* PROBLEM STATEMENT: Filtering the records below, copy only those lines that include the word "agent".

* EXTRACTED ENTRIES:
--- START ---
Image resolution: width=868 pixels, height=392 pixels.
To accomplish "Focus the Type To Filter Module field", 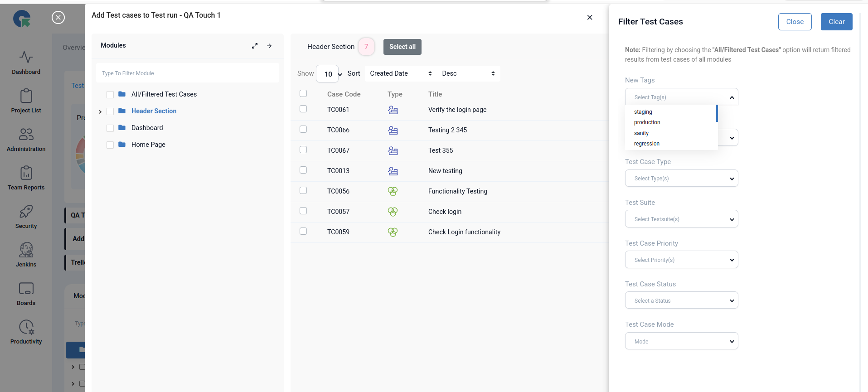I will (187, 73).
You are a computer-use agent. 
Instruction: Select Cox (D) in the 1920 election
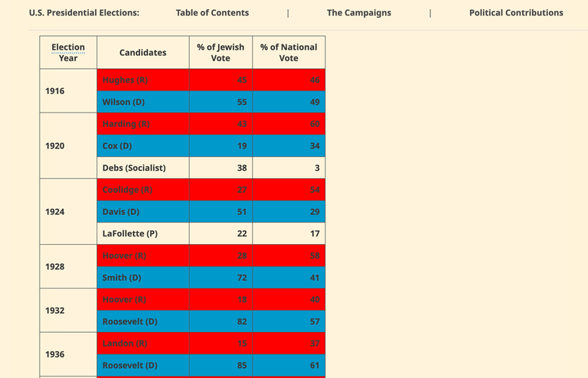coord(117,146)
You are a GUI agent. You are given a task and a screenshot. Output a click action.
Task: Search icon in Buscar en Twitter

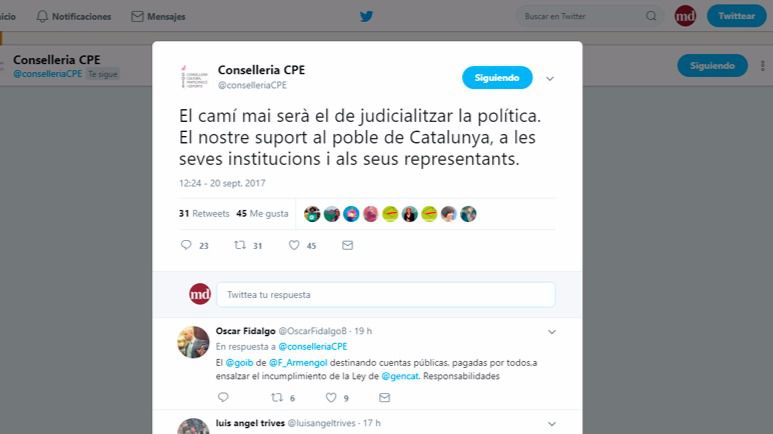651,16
--- END ---
--- START ---
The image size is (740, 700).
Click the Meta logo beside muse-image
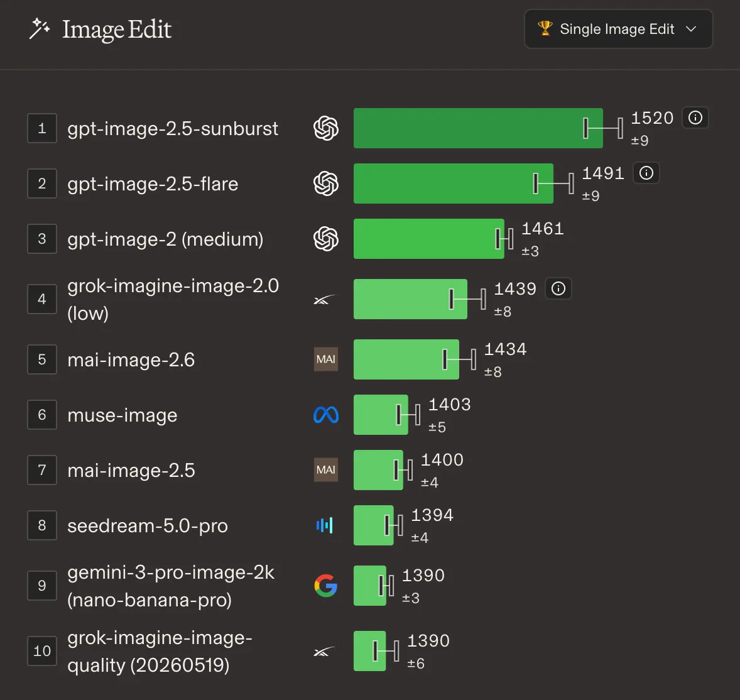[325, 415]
--- END ---
* THE ANSWER:
You are a computer-use agent. 
You are a GUI agent. You are given a task and a screenshot. Output a click action.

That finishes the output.